Our study faces several limitations. Although IDEAL provides one of the largest randomized dialysis cohorts with > 600 patients and > 6800 albumin measurements, we acknowledge the need for external validation. To gauge robustness beyond this sample we ran three extensive simulation experiments (Supplement Sect. 4) that generated a total of 200 synthetic cohorts and 140 independent test patients. In every scenario the joint models recovered true parameters with negligible bias and maintained superior prediction accuracy over Cox comparators. Building on these encouraging results, we are now negotiating access to validate our framework externally in the multinational PDOPPS45 registry (> 1000 patients with serial laboratory data). Furthermore, the IDEAL trial data used were collected more than a decade ago, thus not incorporating the latest clinical practice recommendations. We aim to address this concern with the PDOPPS dataset as a more contemporary study that captures practice patterns from centers around the world, allowing confirmation of our findings under currently implemented dialysis protocols. This step-by-step strategy, moving from the trial dataset to in-silico expansion and then to upcoming real-world replication, offers a practical path from developing the method to putting it to work in the clinic. A future step to support widespread use is packaging the validated models in a lightweight, browser-based calculator. The web tool will take albumin and baseline data, run the model on a secure server, and return an updated survival curve plus simple “traffic-light” alerts (e.g., red if 1-year mortality > 25%). Finally, greater prediction accuracy may be achieved by adding further longitudinal biomarkers to the JM structure such as residual kidney function15,16, and systemic inflammation markers (C-reactive protein and interleukin −6)46.
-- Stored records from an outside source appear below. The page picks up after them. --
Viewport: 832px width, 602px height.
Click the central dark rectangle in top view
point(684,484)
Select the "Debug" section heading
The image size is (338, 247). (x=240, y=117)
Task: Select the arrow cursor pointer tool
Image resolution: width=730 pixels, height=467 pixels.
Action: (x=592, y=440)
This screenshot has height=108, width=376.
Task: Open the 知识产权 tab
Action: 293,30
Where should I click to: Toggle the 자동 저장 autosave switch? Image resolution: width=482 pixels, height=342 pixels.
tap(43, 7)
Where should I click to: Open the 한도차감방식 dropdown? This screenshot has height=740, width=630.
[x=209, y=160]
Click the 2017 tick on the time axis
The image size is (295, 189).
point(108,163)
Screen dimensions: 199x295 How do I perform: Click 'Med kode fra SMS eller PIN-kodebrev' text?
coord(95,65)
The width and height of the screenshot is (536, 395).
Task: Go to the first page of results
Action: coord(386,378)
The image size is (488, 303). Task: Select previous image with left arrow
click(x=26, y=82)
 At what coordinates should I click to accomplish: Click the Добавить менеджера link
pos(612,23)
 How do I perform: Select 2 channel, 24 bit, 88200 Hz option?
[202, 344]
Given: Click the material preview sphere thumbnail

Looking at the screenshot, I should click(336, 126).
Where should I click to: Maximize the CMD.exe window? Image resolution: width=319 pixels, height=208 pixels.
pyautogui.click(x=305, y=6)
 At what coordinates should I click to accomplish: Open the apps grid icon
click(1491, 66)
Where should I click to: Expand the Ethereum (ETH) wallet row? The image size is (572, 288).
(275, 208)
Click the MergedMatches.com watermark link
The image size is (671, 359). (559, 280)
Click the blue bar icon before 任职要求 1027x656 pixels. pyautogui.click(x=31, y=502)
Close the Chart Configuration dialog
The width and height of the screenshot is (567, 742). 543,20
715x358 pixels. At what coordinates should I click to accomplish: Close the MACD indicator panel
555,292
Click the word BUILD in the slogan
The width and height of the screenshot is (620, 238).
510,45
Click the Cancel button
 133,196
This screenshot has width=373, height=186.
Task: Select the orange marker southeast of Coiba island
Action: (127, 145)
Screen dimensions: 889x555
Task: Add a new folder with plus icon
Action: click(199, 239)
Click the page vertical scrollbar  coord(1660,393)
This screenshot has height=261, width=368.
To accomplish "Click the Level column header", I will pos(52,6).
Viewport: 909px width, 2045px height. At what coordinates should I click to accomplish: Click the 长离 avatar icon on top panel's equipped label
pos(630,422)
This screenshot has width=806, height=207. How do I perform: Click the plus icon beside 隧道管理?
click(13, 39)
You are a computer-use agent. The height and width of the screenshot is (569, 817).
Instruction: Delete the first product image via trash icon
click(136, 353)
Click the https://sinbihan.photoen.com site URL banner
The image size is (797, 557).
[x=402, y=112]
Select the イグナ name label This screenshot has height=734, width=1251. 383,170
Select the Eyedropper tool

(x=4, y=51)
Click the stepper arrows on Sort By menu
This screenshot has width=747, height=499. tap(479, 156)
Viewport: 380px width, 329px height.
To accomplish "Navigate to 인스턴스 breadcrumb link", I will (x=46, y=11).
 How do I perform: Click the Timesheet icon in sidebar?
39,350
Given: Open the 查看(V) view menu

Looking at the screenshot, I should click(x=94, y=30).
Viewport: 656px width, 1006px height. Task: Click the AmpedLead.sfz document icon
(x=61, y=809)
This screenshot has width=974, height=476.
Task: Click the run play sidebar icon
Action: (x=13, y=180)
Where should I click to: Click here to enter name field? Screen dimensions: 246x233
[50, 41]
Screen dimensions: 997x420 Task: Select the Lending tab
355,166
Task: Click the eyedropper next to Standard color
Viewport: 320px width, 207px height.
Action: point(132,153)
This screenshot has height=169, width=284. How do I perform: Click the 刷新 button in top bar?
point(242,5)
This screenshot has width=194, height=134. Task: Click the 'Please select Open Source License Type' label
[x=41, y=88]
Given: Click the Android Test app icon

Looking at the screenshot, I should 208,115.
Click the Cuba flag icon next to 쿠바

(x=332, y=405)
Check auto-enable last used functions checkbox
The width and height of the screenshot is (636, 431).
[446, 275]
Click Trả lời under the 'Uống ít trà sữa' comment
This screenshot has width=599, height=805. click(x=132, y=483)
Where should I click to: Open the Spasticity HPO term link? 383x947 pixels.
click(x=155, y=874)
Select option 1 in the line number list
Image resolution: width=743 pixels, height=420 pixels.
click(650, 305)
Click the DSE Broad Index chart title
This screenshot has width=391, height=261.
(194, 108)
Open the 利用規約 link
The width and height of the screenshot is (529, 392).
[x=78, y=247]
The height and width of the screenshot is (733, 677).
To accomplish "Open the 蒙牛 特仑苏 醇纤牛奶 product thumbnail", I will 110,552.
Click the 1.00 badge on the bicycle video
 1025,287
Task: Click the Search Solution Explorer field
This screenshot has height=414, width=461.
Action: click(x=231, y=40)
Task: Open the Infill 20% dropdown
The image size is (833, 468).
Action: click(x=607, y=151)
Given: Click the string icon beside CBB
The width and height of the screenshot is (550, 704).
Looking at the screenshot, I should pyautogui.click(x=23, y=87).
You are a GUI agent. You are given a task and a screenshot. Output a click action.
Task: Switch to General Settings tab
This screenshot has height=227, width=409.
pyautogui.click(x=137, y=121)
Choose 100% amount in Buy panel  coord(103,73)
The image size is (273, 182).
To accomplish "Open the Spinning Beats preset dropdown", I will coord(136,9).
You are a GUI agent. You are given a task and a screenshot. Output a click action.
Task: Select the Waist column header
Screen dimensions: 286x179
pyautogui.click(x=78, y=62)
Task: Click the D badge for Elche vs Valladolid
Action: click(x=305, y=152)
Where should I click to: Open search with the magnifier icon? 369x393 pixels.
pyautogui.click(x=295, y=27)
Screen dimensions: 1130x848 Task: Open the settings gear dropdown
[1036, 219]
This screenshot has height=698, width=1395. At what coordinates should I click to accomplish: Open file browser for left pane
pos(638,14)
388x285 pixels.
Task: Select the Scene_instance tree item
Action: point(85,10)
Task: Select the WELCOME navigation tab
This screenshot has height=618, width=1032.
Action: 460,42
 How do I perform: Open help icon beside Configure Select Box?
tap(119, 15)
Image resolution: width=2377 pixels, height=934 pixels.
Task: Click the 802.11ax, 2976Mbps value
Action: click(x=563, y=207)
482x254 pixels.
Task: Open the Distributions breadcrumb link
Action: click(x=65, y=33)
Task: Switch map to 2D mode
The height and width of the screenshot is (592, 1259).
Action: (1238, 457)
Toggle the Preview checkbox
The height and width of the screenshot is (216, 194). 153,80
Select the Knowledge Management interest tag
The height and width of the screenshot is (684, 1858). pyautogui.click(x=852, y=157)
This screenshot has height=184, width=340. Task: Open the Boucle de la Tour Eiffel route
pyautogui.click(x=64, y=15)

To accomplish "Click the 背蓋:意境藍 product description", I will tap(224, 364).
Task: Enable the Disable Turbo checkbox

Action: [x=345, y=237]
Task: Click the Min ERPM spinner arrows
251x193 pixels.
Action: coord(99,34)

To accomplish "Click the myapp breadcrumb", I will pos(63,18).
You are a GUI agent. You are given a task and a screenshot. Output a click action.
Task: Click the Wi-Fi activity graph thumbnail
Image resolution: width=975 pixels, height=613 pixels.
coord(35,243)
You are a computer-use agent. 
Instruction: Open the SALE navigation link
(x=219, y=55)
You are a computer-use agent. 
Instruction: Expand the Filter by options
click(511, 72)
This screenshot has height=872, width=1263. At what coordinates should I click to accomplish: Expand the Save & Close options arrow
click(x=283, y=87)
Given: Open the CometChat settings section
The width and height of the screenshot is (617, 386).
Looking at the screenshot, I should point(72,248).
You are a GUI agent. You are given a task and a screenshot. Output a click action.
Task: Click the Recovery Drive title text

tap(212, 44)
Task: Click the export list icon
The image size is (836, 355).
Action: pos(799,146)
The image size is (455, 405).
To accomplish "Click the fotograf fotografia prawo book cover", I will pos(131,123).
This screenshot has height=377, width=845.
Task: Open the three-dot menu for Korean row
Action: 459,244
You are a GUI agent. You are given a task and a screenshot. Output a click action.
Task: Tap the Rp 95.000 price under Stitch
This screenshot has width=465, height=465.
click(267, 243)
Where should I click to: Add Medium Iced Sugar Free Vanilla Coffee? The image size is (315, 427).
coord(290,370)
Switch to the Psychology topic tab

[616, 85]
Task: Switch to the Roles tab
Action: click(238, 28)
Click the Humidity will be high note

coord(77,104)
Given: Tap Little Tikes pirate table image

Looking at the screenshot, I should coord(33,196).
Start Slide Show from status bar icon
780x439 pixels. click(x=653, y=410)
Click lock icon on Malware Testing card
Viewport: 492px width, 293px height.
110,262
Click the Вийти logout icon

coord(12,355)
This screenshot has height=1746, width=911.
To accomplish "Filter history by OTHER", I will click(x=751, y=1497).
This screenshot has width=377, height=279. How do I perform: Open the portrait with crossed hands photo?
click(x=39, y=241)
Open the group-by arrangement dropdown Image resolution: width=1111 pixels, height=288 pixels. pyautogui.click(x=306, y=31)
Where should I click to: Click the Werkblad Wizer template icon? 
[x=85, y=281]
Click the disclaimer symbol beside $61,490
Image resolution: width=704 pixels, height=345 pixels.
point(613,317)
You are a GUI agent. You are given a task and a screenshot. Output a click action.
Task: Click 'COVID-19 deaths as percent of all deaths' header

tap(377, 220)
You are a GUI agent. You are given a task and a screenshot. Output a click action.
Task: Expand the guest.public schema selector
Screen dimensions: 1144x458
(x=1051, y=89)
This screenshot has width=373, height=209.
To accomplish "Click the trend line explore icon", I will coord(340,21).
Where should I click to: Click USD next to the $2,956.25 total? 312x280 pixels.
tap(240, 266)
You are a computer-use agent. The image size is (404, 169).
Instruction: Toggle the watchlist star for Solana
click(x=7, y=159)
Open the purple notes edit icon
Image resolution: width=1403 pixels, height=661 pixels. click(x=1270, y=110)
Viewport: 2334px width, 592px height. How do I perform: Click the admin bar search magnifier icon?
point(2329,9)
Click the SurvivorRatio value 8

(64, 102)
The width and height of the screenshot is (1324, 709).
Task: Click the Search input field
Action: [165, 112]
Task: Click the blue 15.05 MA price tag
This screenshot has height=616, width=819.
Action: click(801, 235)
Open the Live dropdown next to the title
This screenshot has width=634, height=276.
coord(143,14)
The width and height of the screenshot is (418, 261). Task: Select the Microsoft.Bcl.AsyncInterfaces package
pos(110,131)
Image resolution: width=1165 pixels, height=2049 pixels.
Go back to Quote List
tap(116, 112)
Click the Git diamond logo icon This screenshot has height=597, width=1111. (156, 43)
In conclusion, our advanced JM, combining established baseline risk factors with individual albumin trajectories, and multidimensional consideration of outliers and competing risks, substantially improves accuracy of mortality prediction in both PD and HD patients47,48,49. Together with the speed- and efficiency-optimized software we provide essential prerequisites for superior large-scale prediction in clinical data sets. It is a major step forward to an individualized and dynamic dialysis patient outcome, well-aligned with the personalized approaches for the monitoring and management of chronic diseases38.